I don’t mean to paint canvas as an enemy, because it’s not. It does, however, present a testability challenge. When I’ve previously heard testers discussing HTML5, it’s only ever been this particular testability issue despite the fact that there is a lot more going on with HTML5. I guess I expected that this had been discussed more online than it actually has.
Canvas is essentially the same problem for Selenium [or Watir] that Flash/Flex and Silverlight are — that is, it is a big black box that things cannot peer into directly. Thankfully, the solution is the same though I believe.
For flash/flex you have to provide ‘hooks’ (externalinterface) to pull the strings that control the stage. Canvas is ‘just’ JS and so you can provide the same sort of hooks out to things like Se to pull. And if your application happens to also use those hooks as its standard operating procedure then you are so much more off to the races.
See also http://adam.goucher.ca/?p=1049.
-adam
Thanks, Adam, for the follow-up. The post you’ve linked to is a good summary of this issue, and I’m sure others will find it helpful as well.
Nice overview of some things to consider.

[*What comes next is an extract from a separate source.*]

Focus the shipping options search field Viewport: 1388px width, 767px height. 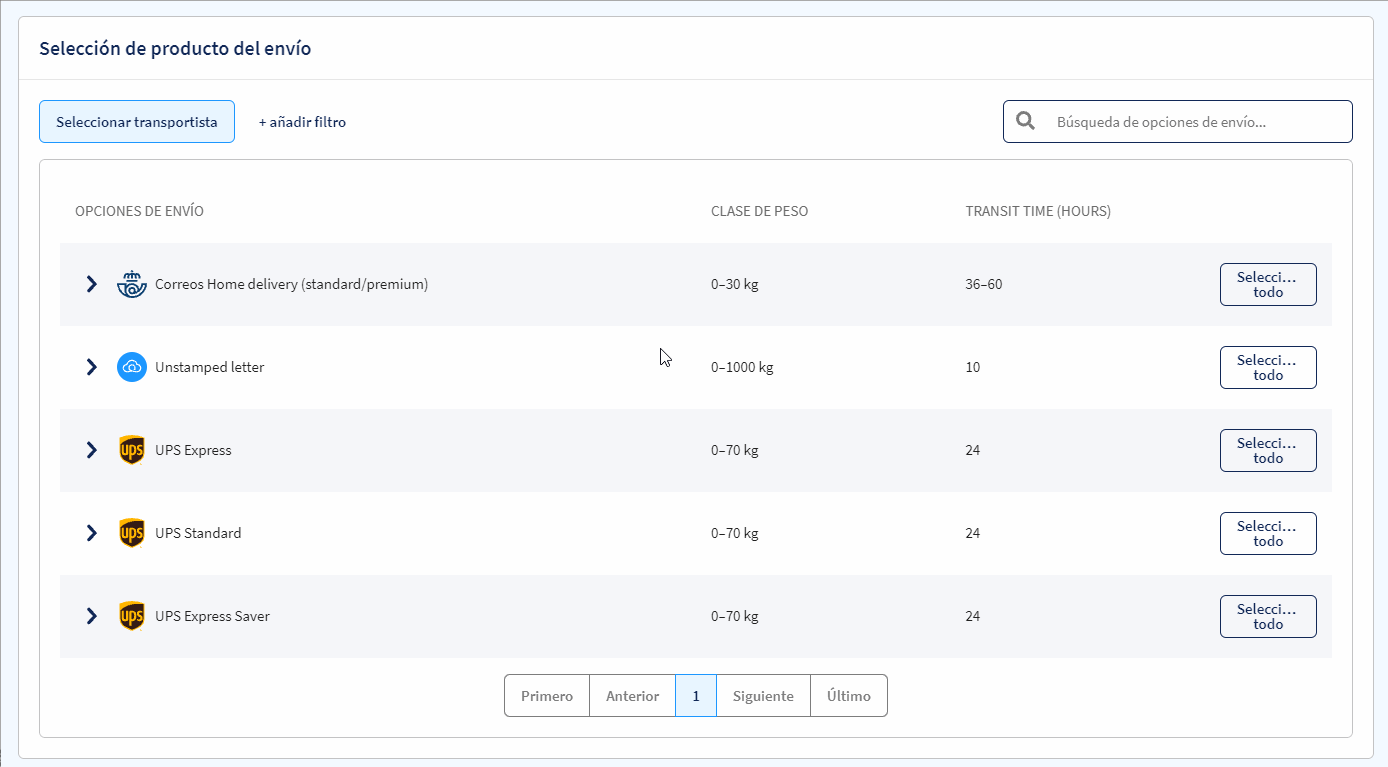click(x=1178, y=122)
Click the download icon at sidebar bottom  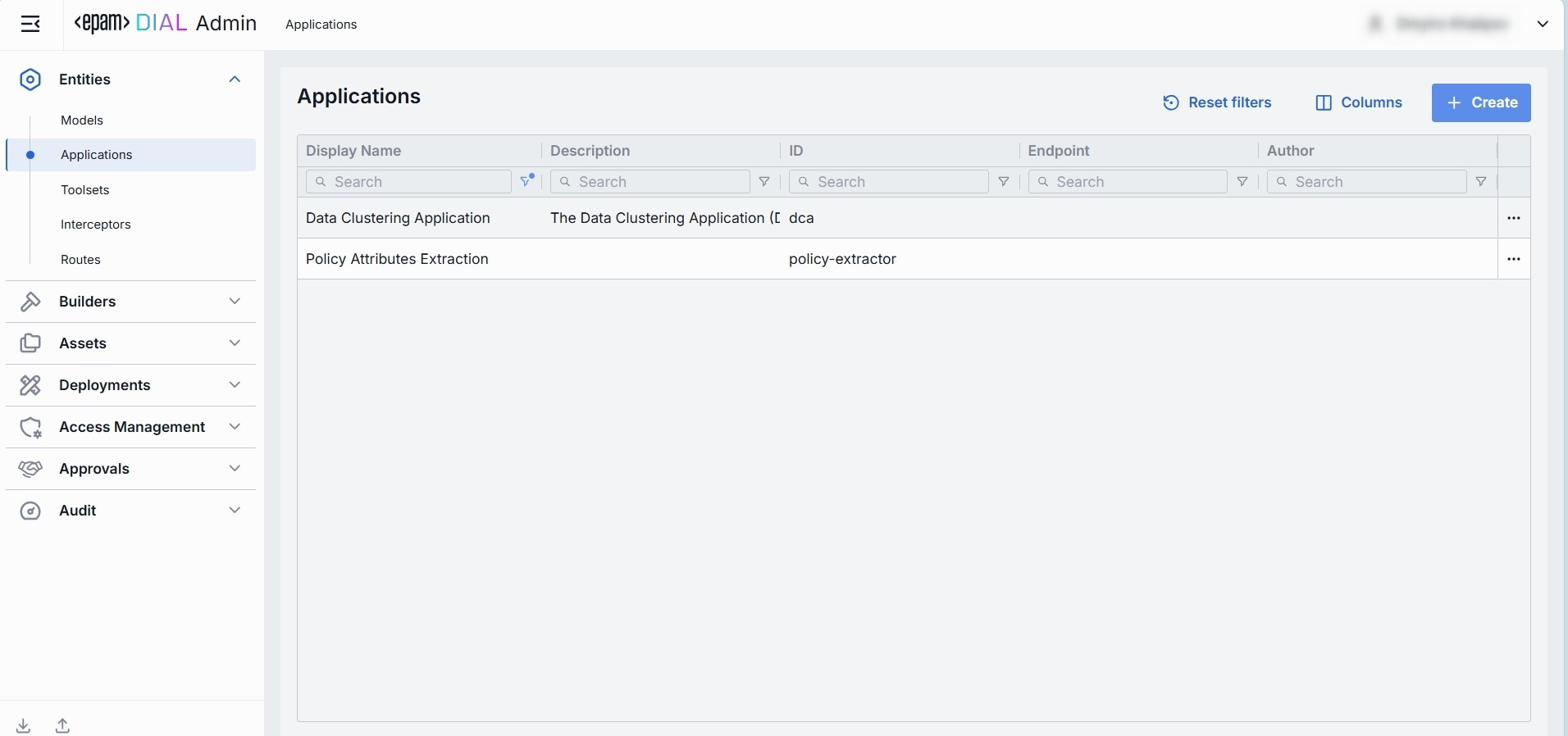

Regarding web storage, one thing that quickly comes to my mind is looking for code that assumes a “set” will always succeed or that a “get” for previously stored data will always succeed. I’m not an expert on this feature, but it seems like you’d have these classic caching issues. There’s simply no gaurantee these operations will always succeed as you might assume.
Off-topic: got a new version of the HTML5 fist available that I thought you might appreciate.